Debug Production Renders

Telecine renders flow through a queue-based pipeline backed by Valkey (Redis-compatible). Each render is a workflow that progresses through multiple queues, each served by a dedicated Cloud Run worker service. Debugging a render means checking its state at three layers: the Postgres database, the Valkey queue state, and the Cloud Run worker logs.

Quick Start

All debug scripts run inside docker. From the monorepo root:

bash

# Full render status: DB row, fragment breakdown, error detail
telecine/scripts/debug-render <render-id>

# Add live Valkey state (queued/claimed/completed/failed jobs)
telecine/scripts/debug-render <render-id> --redis

# Add docker compose log grep (local dev only)
telecine/scripts/debug-render <render-id> --logs

# All three
telecine/scripts/debug-render <render-id> --redis --logs

Render Pipeline Flow

A render progresses through queues in this order:

process-html-initializer -- Preprocesses raw HTML from the API submission.
process-html-finalizer -- Sets workflow data, then enqueues the render-initializer job.
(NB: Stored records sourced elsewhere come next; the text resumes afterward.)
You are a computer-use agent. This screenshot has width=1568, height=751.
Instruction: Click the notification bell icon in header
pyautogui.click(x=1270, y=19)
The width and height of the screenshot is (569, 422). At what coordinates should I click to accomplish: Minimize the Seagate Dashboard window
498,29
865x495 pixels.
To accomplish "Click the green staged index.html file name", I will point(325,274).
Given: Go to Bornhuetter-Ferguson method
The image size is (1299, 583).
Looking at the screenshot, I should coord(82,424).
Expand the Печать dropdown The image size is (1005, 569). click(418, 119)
This is the bridge from the HTML pipeline into the render pipeline.
render-initializer -- Checks out render source, extracts render info (dimensions, duration, fps) via Electron RPC, creates an assets metadata bundle, then fans out N fragment jobs. For still images (png/jpeg/webp), renders the image directly and skips fragments.
render-fragment (N parallel) -- Each job renders one time slice of the video via Electron RPC, writes the fragment file to storage, and reports progress.
render-finalizer -- Auto-triggered when all fragment jobs complete. Merges fragment files into the final output. Marks the render as complete.

The pipeline is triggered by a Hasura event on

INSERT

into

video2.renders

. The workflow system automatically routes the finalizer queue job when all child jobs complete or when any job fails with exhausted retries.
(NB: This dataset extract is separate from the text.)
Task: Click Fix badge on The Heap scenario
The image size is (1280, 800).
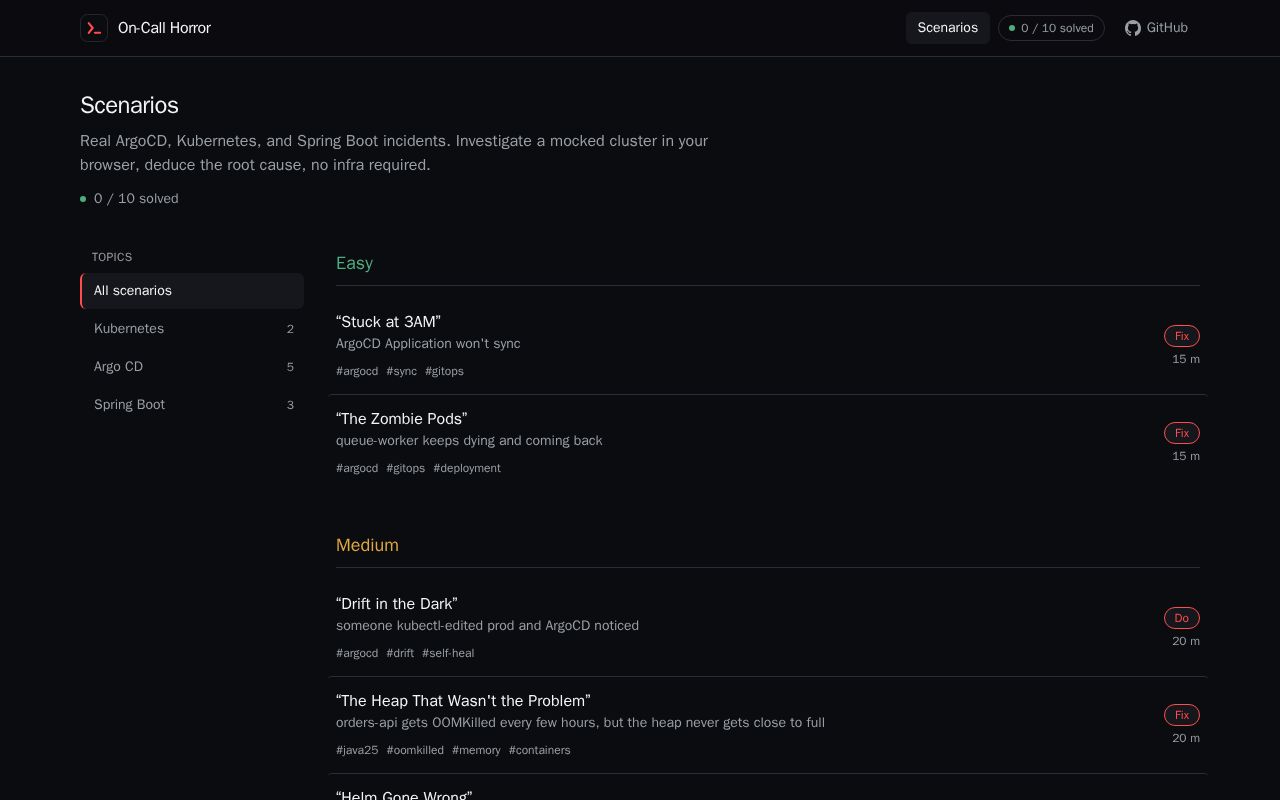Action: point(1182,715)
Queue names, worker service names, and resource allocations are defined in source files -- see "Key Source Files" below.

Debug Scripts

Script	Purpose
`telecine/scripts/debug-render <id> [--redis] [--logs]`	Primary debug tool: DB state, fragments, errors, optional Valkey + logs
`telecine/scripts/inspect-render.ts`	Lower-level Valkey inspection: workflow data, claimed jobs with ages, all workflow keys
`telecine/scripts/check-queue.ts`	Queue-level Valkey state: queued/claimed/failed counts, org membership
`telecine/scripts/restart-render.ts`	Restart a failed render: resets DB status, re-enqueues initializer job
`telecine/scripts/create-render.ts`	Create a test render from an existing render's org context
`telecine/scripts/render-logs [-f] <id>`	Grep docker compose logs for initializer/fragment/finalizer services
`worktree smoke [branch]` (runs `telecine/scripts/smoke-test.ts` )	End-to-end smoke tests via the public API
`telecine/scripts/smoke-test-waveform.ts`	Waveform-specific smoke test: inserts renders directly into DB, exercises all ef-waveform modes concurrently
`telecine/scripts/console`	Node REPL with project imports (db, valkey, queues available)

Run

.ts

scripts via:

telecine/scripts/run tsx scripts/<script>.ts <args>

Querying Cloud Run Logs

There are no dedicated log-querying scripts. Use

gcloud

directly. Workers log structured JSON via pino, so use

jsonPayload

filters:

bash

# All render workers for a specific render ID
gcloud logging read \
  'resource.type="cloud_run_revision"
   AND resource.labels.service_name=~"telecine-worker-render"
   AND jsonPayload.renderId="<RENDER-ID>"' \
  --project=editframe --limit=100 --format=json

# Specific worker stage
gcloud logging read \
  'resource.type="cloud_run_revision"
   AND resource.labels.service_name="telecine-worker-render-initializer"
   AND jsonPayload.renderId="<RENDER-ID>"' \
  --project=editframe --limit=100

# Errors only across all workers
gcloud logging read \
  'resource.type="cloud_run_revision"
   AND resource.labels.service_name=~"telecine-worker"
   AND severity>=ERROR
   AND jsonPayload.renderId="<RENDER-ID>"' \
  --project=editframe --limit=50

Cloud Run service names follow the pattern

telecine-worker-{queue-name}

. See

telecine/deploy/resources/queues/configs.ts

for the full list of queue names.

Valkey Key Schema

Queues and workflows use predictable Valkey key patterns. Understanding these lets you query state directly when scripts don't cover your case.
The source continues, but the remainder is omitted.